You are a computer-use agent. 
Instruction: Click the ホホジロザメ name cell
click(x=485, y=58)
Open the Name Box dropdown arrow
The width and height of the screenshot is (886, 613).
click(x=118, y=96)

* * *

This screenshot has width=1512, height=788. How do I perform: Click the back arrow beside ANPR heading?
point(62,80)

* * *

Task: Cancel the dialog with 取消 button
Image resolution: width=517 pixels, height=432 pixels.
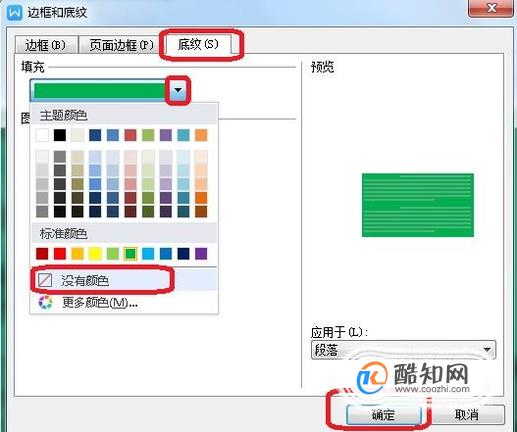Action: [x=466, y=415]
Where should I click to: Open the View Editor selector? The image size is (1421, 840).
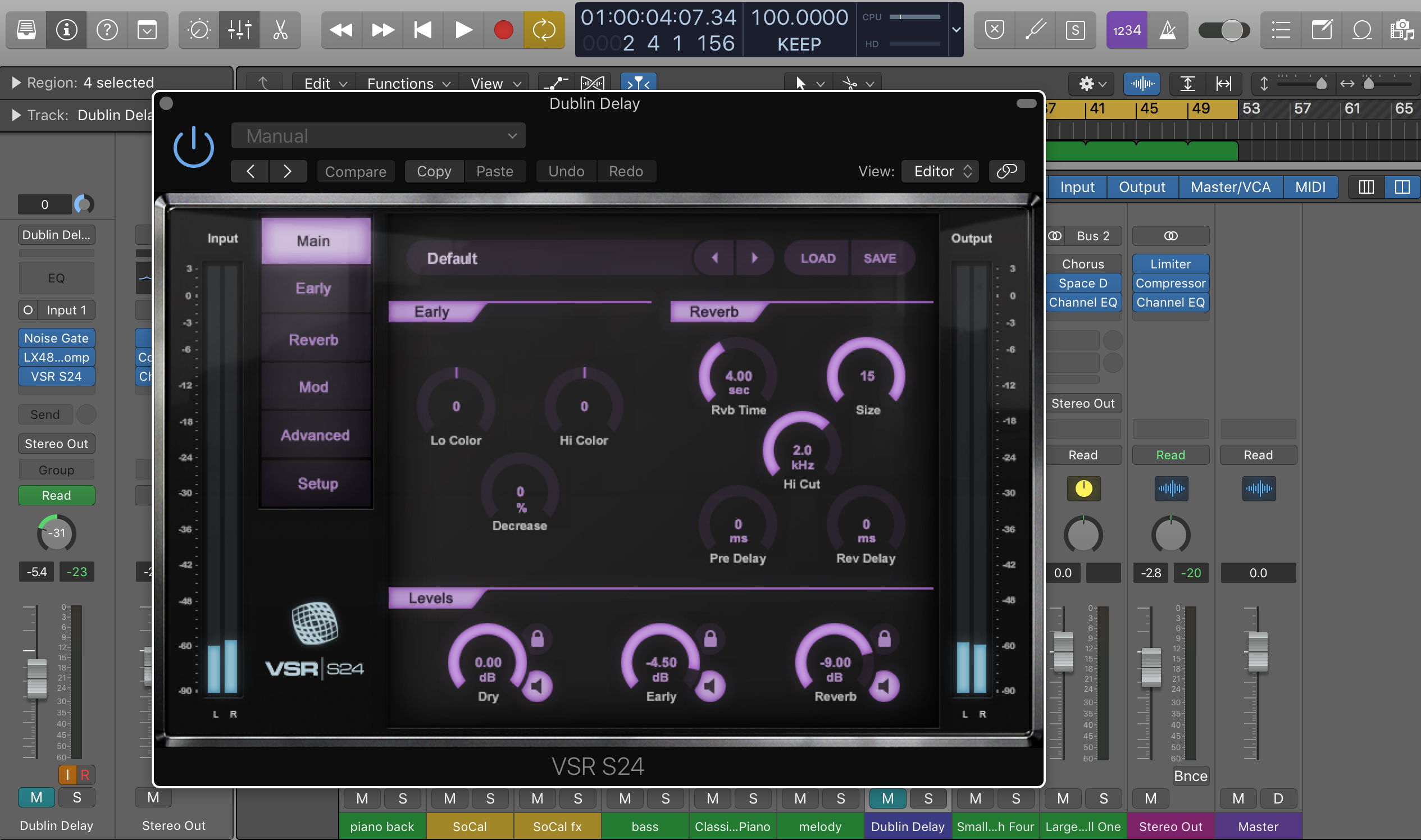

EXERCISE AIM – What do you get when you repeat the listing word for word from the line containing "This screenshot has" through the line containing "point(62,80)", both included?

THE COMPLETED TASK –
This screenshot has width=1512, height=788. How do I perform: Click the back arrow beside ANPR heading?
point(62,80)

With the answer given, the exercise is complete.